• Passage shown:
★ ★ ★ ★ ★ ★ ★

All of lore.kernel.org
 help / color / mirror / Atom feed
From: Alex Williamson <alex.williamson@redhat.com>
To: Cao jin <caoj.fnst@cn.fujitsu.com>
Cc: "Michael S. Tsirkin" <mst@redhat.com>,
	<linux-kernel@vger.kernel.org>, <kvm@vger.kernel.org>,
	<qemu-devel@nongnu.org>, <izumi.taku@jp.fujitsu.com>
Subject: Re: [PATCH v2] vfio/pci: Support error recovery
Date: Thu, 19 Jan 2017 12:26:04 -0700	[thread overview]
Message-ID: <20170119122604.2ee85ebc@t450s.home> (raw)
In-Reply-To: <58802CC5.1080005@cn.fujitsu.com>

On Thu, 19 Jan 2017 11:04:37 +0800
Cao jin <caoj.fnst@cn.fujitsu.com> wrote:

> On 01/19/2017 05:32 AM, Alex Williamson wrote:
> > On Tue, 10 Jan 2017 17:11:01 +0200
> > "Michael S. Tsirkin" <mst@redhat.com> wrote:
> >   
> >> On Tue, Jan 10, 2017 at 07:46:17PM +0800, Cao jin wrote:  
> >>>
> >>>
> >>> On 01/10/2017 07:04 AM, Michael S. Tsirkin wrote:    
> >>>> On Sat, Dec 31, 2016 at 05:15:36PM +0800, Cao jin wrote:    
> >>>>> Support serious device error recovery    
> >>>>
> >>>> serious?
> >>>>    
> >>>
> >>> Sorry for my poor vocabulary if it confuses people. I wanted to express
> >>> the meaning that: vfio-pci actually cannot do a real recovery for device
> >>> even if it provides the callbacks, it relies on the user to do a
> >>> effective(or word "serious"?) recovery.
> >>>
> >>> Welcome the amendment on the commit log.    
> >>
> >> It's up to Alex, maybe he's able to figure it all out from
> >> code, but the rest of us could benefit from a description
> >> of what the patch does from userspace point of view.

★ ★ ★ ★ ★ ★ ★

Saved data entries:
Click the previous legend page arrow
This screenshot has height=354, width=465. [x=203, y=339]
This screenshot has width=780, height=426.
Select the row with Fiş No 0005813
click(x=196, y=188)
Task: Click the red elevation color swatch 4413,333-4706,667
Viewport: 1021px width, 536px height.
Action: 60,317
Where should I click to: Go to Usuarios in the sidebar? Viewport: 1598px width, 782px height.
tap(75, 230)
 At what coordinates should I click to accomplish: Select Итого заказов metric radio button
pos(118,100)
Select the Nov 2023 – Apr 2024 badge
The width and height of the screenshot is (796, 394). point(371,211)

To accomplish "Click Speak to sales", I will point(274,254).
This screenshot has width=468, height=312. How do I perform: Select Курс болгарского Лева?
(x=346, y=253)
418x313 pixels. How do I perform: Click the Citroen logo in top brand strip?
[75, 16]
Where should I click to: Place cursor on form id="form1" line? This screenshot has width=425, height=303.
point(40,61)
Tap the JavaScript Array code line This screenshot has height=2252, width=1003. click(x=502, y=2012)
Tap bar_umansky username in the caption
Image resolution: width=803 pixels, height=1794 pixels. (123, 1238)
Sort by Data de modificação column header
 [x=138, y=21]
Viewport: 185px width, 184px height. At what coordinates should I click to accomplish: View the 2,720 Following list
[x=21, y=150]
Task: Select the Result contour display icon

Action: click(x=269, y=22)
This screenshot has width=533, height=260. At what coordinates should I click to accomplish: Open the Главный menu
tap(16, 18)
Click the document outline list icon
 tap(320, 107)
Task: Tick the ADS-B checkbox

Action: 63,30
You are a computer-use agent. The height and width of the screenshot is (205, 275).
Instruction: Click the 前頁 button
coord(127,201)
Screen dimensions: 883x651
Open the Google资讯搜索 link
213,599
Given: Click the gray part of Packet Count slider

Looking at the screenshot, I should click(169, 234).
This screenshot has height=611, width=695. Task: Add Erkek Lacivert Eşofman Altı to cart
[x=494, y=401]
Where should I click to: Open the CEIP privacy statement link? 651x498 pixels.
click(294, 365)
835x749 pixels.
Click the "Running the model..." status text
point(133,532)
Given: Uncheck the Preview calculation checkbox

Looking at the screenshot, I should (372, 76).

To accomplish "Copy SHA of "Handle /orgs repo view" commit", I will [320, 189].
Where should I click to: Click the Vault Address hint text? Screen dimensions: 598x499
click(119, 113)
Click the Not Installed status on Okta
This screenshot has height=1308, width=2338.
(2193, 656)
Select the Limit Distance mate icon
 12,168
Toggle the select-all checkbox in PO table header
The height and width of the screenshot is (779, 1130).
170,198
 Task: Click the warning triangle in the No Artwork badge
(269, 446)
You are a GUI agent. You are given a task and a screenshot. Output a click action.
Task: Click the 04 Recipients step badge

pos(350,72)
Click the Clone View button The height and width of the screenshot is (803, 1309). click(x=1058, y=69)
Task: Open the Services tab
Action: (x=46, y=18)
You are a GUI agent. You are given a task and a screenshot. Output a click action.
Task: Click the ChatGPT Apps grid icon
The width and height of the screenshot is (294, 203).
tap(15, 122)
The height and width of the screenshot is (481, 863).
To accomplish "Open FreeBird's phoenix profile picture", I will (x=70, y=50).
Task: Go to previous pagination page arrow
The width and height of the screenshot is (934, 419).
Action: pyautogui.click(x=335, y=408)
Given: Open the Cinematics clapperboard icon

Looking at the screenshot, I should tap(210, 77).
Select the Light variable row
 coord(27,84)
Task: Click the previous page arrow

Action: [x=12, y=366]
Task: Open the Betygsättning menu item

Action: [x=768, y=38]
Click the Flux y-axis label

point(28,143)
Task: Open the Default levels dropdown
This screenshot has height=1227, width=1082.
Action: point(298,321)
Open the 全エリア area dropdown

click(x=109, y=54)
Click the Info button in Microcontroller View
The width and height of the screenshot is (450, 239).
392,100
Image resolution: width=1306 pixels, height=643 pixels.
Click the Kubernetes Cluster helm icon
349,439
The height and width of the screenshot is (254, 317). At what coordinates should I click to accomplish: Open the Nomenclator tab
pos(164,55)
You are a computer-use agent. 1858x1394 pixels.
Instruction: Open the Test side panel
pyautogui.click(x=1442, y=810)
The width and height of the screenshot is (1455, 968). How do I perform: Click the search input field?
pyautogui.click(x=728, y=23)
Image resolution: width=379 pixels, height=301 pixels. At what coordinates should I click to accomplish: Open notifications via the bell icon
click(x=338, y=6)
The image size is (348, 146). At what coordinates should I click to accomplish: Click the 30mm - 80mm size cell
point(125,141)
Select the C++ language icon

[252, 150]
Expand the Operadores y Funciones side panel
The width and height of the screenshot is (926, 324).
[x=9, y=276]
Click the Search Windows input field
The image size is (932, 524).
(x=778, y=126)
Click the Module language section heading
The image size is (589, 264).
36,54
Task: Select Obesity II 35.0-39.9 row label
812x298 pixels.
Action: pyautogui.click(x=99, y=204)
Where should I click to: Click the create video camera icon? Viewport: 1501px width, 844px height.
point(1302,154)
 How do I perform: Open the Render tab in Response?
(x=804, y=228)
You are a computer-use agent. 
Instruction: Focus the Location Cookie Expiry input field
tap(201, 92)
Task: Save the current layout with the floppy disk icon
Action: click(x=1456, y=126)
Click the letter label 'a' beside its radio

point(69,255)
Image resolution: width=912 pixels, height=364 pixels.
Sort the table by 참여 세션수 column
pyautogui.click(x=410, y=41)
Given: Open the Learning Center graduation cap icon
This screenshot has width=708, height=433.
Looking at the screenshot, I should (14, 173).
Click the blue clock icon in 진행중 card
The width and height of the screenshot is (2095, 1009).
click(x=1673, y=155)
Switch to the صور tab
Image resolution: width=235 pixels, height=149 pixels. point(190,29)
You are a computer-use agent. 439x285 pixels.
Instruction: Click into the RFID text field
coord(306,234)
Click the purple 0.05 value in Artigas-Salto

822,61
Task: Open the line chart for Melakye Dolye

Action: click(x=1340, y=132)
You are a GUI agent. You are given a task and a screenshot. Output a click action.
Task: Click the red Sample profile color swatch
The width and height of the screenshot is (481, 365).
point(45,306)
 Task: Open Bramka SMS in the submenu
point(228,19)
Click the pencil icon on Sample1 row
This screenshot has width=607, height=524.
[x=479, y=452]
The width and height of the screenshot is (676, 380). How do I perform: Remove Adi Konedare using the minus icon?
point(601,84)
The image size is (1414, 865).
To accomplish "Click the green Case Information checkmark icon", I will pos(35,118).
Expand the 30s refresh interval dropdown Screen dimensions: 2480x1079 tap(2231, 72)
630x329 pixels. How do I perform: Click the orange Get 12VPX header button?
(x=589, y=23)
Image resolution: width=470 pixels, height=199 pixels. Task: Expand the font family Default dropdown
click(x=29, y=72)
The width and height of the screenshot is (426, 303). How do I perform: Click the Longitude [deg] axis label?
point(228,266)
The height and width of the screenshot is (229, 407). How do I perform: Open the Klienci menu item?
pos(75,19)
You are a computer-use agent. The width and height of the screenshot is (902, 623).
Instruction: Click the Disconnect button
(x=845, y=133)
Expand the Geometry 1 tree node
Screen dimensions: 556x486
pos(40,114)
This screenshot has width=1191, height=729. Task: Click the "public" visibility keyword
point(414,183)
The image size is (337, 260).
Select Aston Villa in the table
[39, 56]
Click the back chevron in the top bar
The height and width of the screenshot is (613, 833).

★ ★ ★ ★ ★ ★ ★

• What to do:
1. Translate this sentence from the mailing list thread into Spanish: "Sorry for my poor vocabulary if it confuses people."
2. In the listing, swap "Given" for "Goal" in the lines from the line with "Given: Click the" to the line with "will [320, 189].", and return only those lines.
The mailing list thread and the listing have no connection to each other.

• Expected outputs:
1. Perdón por mi pobre vocabulario si confunde a la gente.

2.
Goal: Click the gray part of Packet Count slider

Looking at the screenshot, I should click(169, 234).
This screenshot has height=611, width=695. Task: Add Erkek Lacivert Eşofman Altı to cart
[x=494, y=401]
Where should I click to: Open the CEIP privacy statement link? 651x498 pixels.
click(294, 365)
835x749 pixels.
Click the "Running the model..." status text
point(133,532)
Goal: Uncheck the Preview calculation checkbox

Looking at the screenshot, I should (372, 76).

To accomplish "Copy SHA of "Handle /orgs repo view" commit", I will [320, 189].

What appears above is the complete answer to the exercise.